Yukarıda anılan içtihat uyarınca her ne kadar davacı tarafça avans faizi talebinde bulunulmuş ise de, kazaya neden olan araç ticari araç olmayıp hususi araç olduğundan yasal faize hükmetmek gerekmiş, yine her ne kadar davacı tarafça, kaza tarihinden itibaren faiz işletilmesi talep edilmiş ise de, sigorta şirketinin ödeme ile temerrüde düşmesine bağlı olarak, 14.06.2022 ödeme tarihi itibariyle temerrüdün gerçekleştiği kabul edilmiş ve davacının davasının kabulüne, toplam 6.981,00 TL değer kaybı tazminatının 14.06.2022 temerrüt tarihinden itibaren işleyecek yasal faizi ile birlikte davalıdan tahsili ile davacıya verilmesine karar verilerek aşağıdaki şekilde hüküm tesis edilmiştir.

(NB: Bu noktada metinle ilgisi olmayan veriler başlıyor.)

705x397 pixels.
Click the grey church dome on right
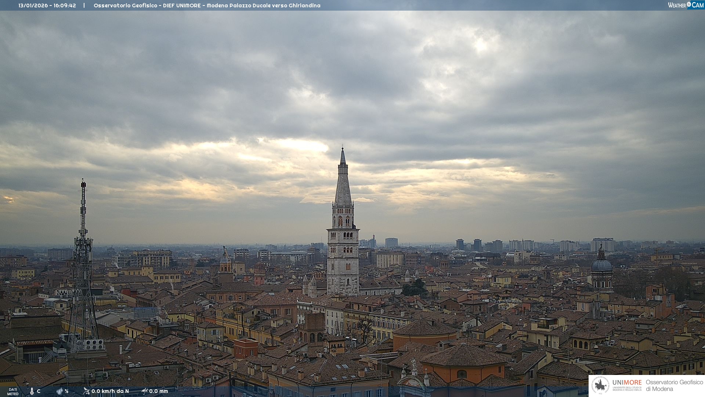[601, 265]
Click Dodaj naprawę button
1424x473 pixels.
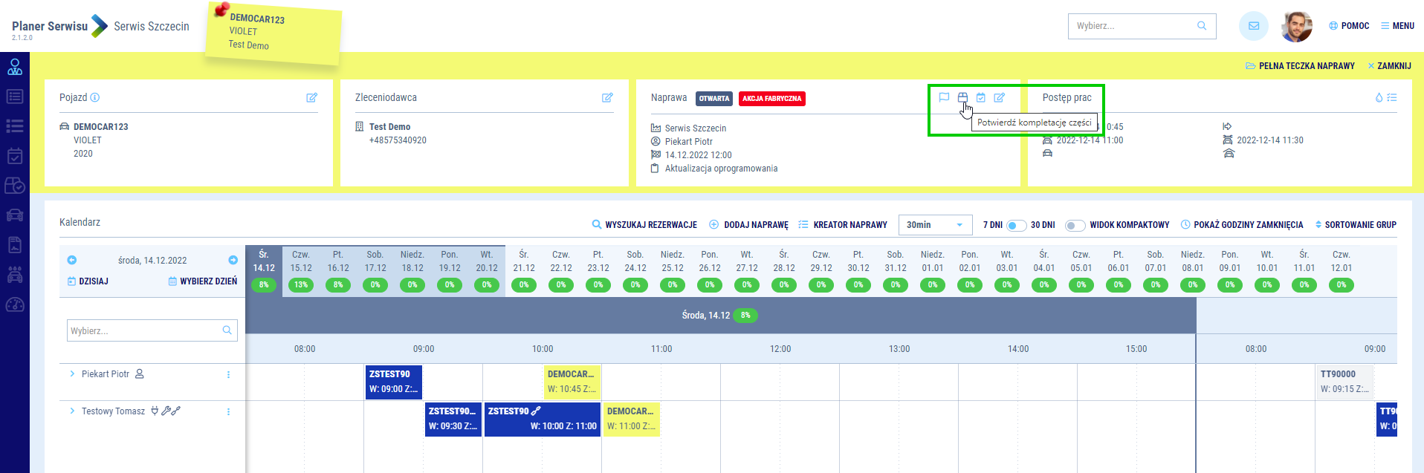click(x=749, y=225)
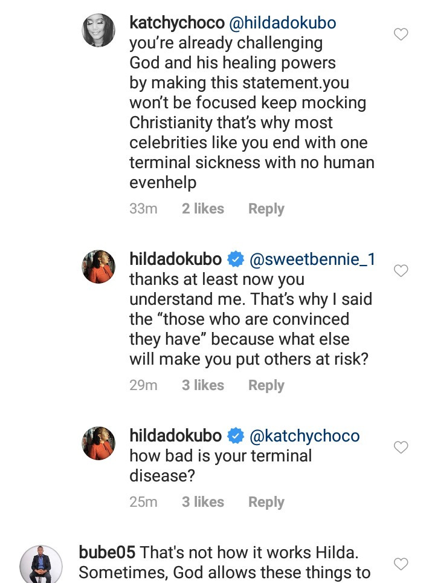Reply to the comment posted 29m ago
Screen dimensions: 435x583
[x=266, y=385]
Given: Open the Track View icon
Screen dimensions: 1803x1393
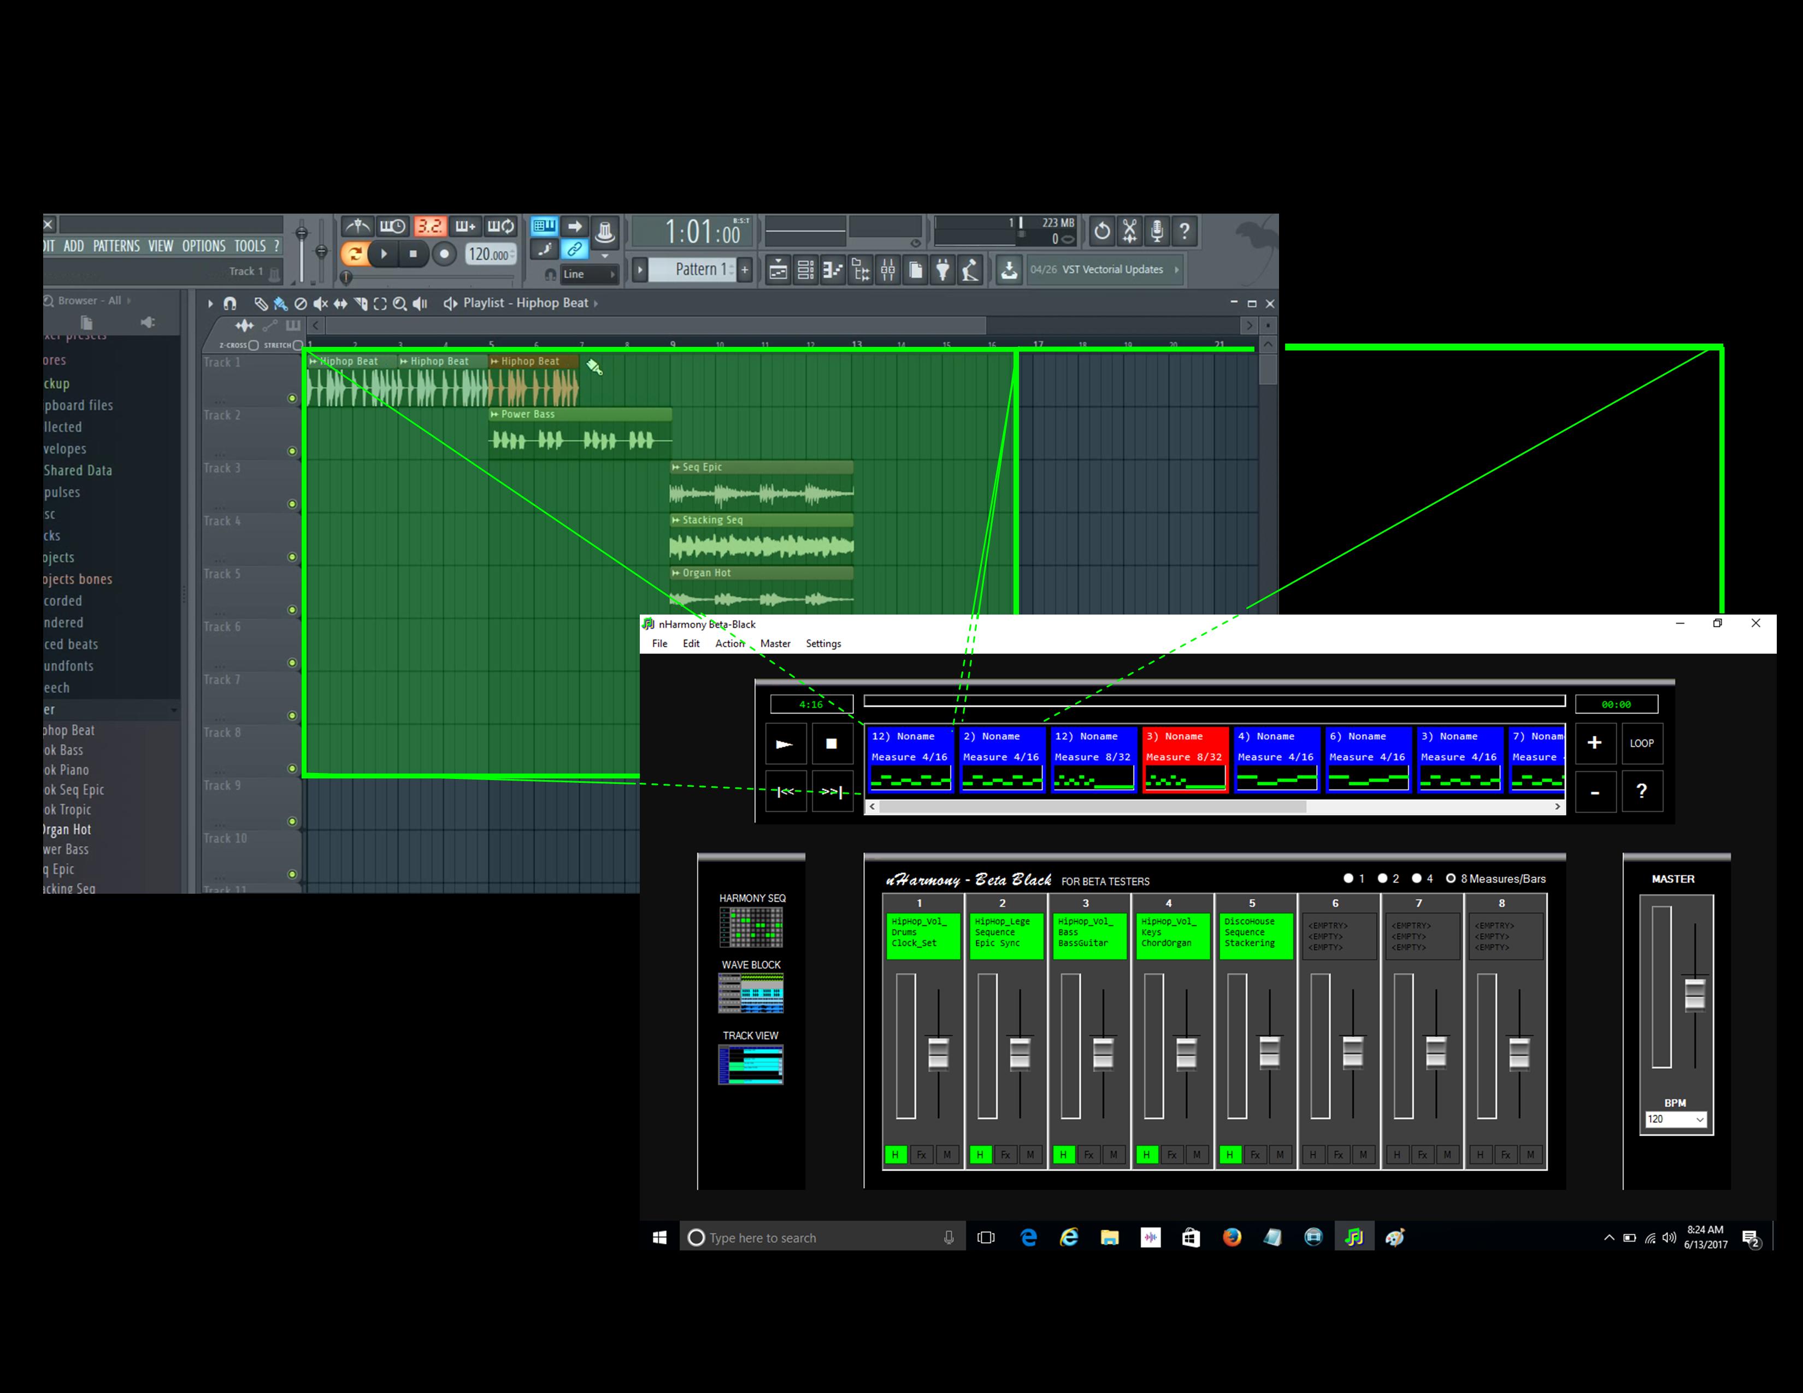Looking at the screenshot, I should pos(750,1065).
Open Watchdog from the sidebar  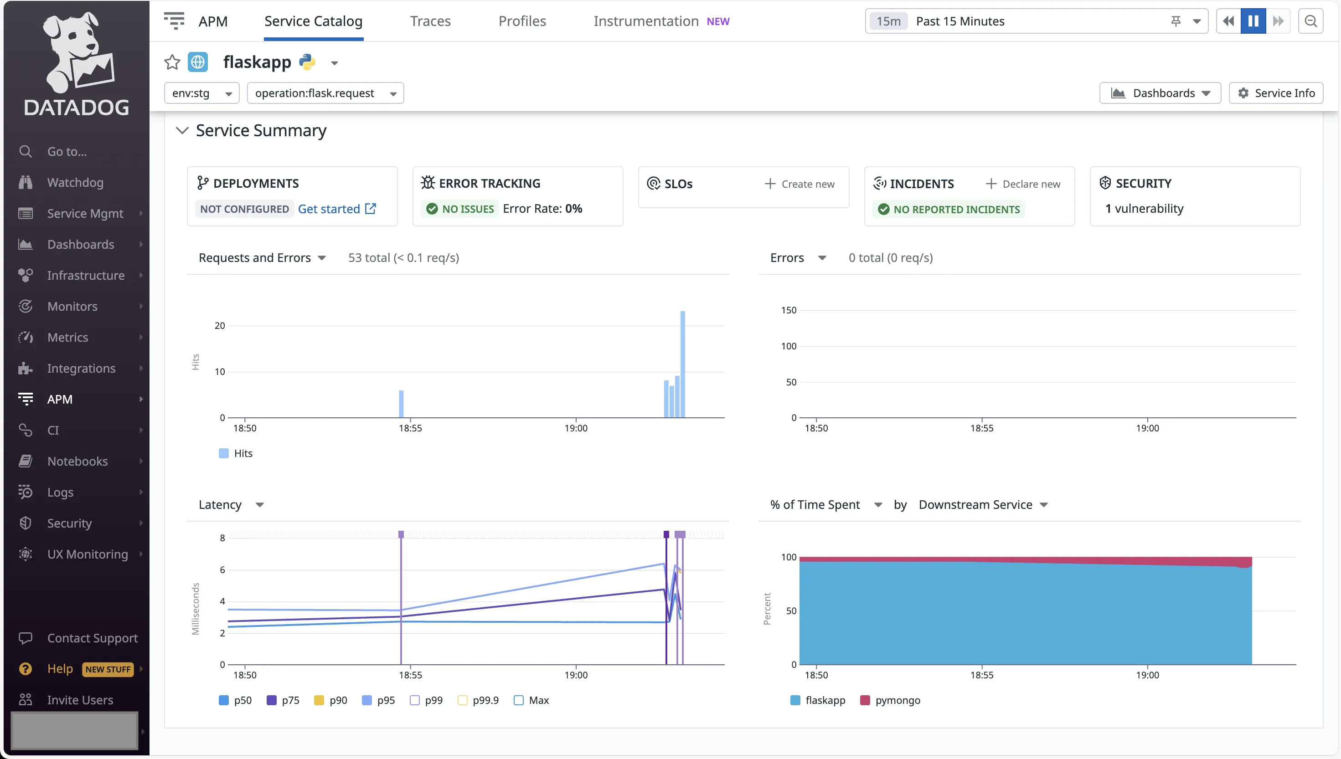point(75,182)
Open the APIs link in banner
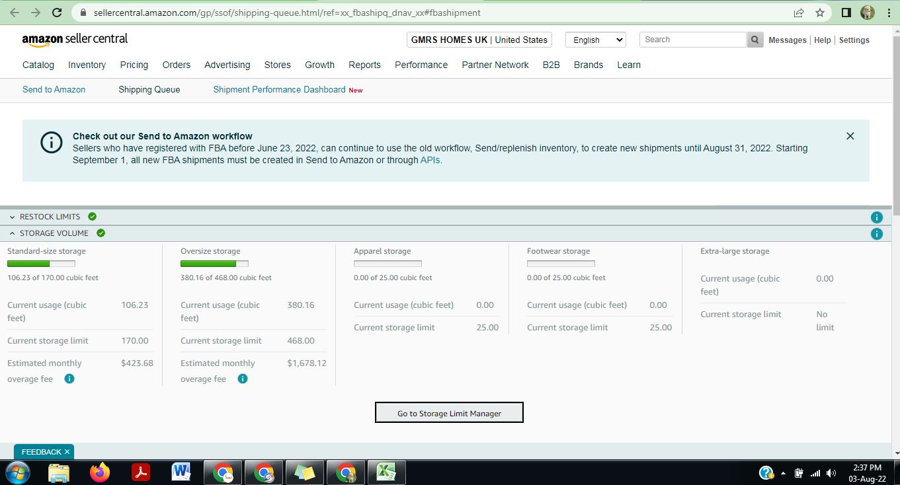This screenshot has height=485, width=900. point(430,160)
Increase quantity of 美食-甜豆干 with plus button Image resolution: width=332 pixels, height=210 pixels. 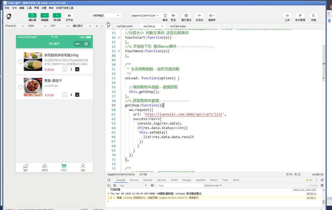coord(77,95)
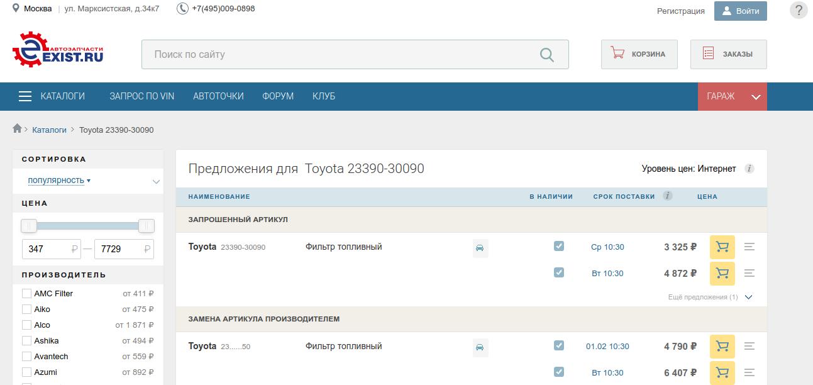Click the Поиск по сайту search field

tap(340, 55)
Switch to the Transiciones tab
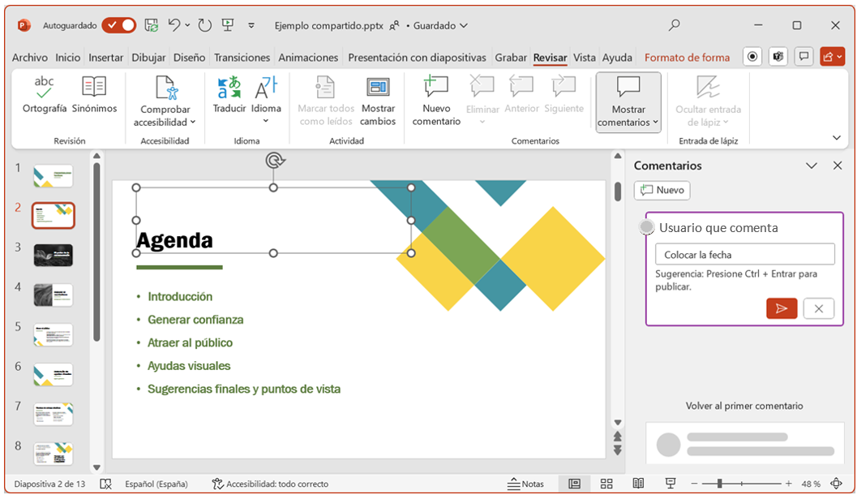This screenshot has width=857, height=495. [242, 58]
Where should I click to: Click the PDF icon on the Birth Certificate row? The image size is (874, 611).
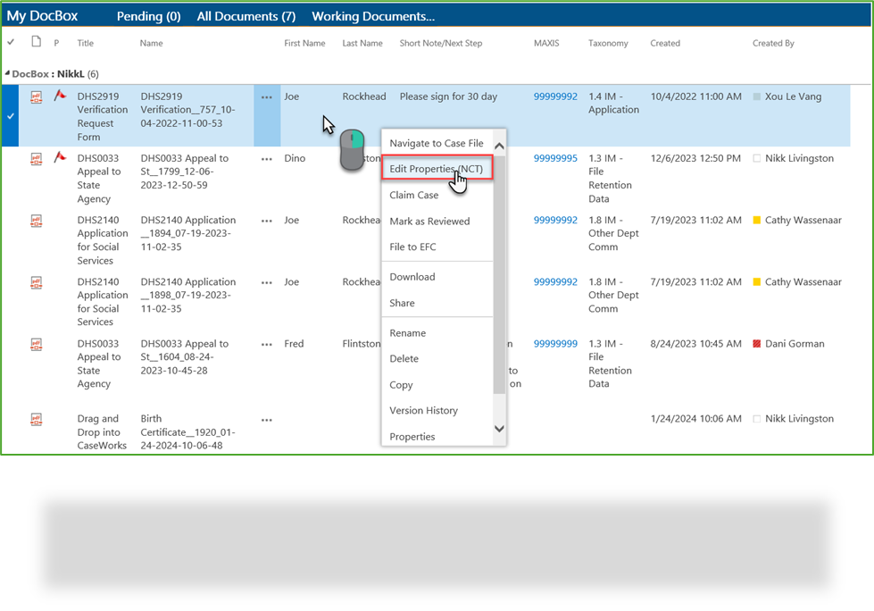point(36,419)
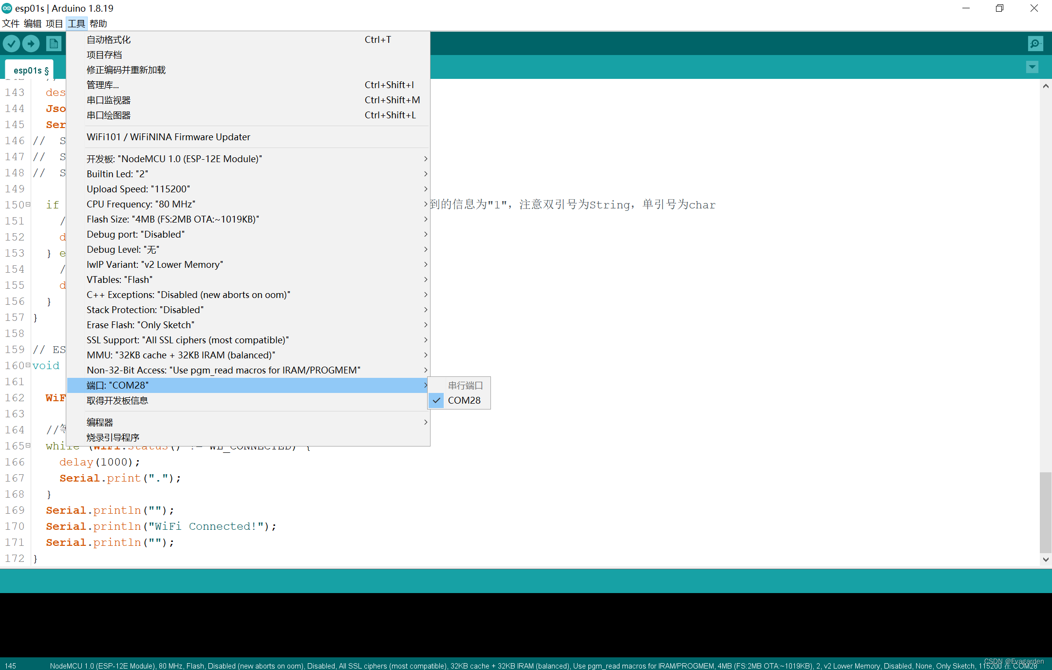Click the Verify checkmark toolbar icon
This screenshot has width=1052, height=670.
(12, 44)
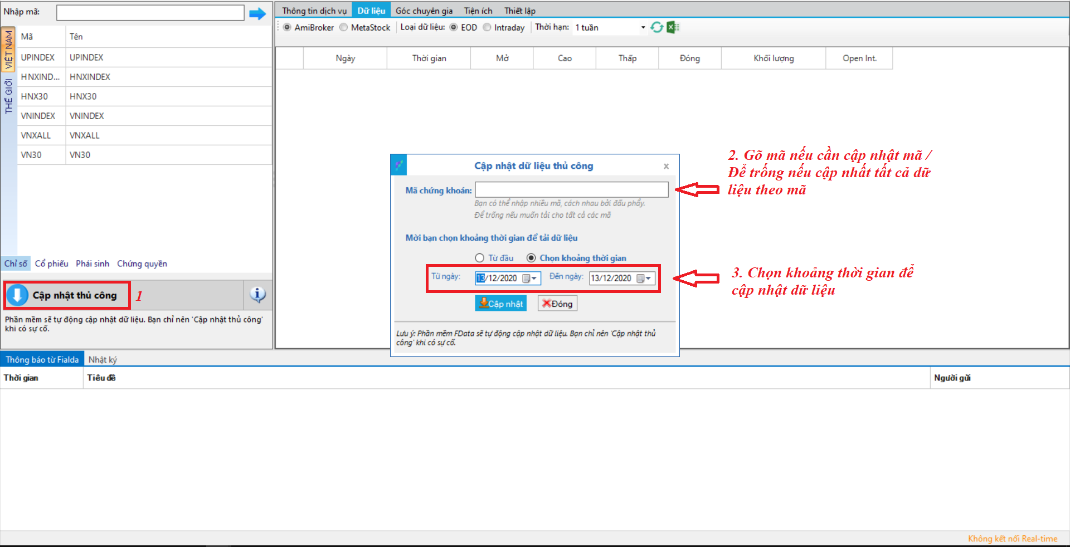This screenshot has height=547, width=1070.
Task: Open the 'Góc chuyên gia' menu tab
Action: [x=424, y=11]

HÜKÜM : Gerekçesi yukarıda açıklandığı üzere;
1-Davanın KABULÜNE, toplam 6.981,00 TL değer kaybı tazminatının 14.06.2022 temerrüt tarihinden itibaren işleyecek yasal faizi ile birlikte davalıdan tahsili ile davacıya verilmesine,
2-Karar tarihi itibariyle alınması gereken 476,87 TL harçtan peşin alınan 80,70 TL ve tamamlama harcı olarak alınan 117,51 TL harcın toplamı olan 198,21 TL harcın mahsubu ile bakiye 278,66 TL harcın davalıdan tahsili ile hazine adına irad kaydına,
3-Davacı tarafından yapılan peşin alınan 80,70 TL ve tamamlama harcı olarak alınan 117,51 TL harcın toplamı olan 198,21 TL harç gideri, 3.000,00 TL bilirkişi ücreti, 184,00 TL posta masrafı olmak üzere toplamı olan 3.382,21 TL yargılama giderinin davalıdan tahsili ile davacıya verilmesine,
4-Arabuluculuk Kanununun 18/A-(13).maddesi ve Hukuk Uyuşmazlıklarında Arabuluculuk Yönetmeliği’nin 26/2. Maddeleri ile AÜT uyarınca Adalet Bakanlığı bütçesinden ödenen 3.120,00 TL arabuluculuk ücretinin davalıdan alınarak hazineye irad kaydına,
5-Davacı kendisini vekille temsil ettirdiğinden yürürlükte bulunan AAÜT uyarınca 6.981,00 TL vekalet ücretinin davalıdan tahsili ile davacıya verilmesine,

6-Davalı tarafça yapılan yargılama gideri bulunmadığından bu hususta karar verilmesine yer olmadığına,
7-Karar kesinleştiğinde varsa bakiye gider avansının yatırana iadesine,
Dair, davacı vekilinin yüzüne karşı, 6100 sayılı HMK 341/2 maddesi uyarınca miktar itibarıyle kesin olmak üzere verilen karar açıkça okunup usulen anlatıldı.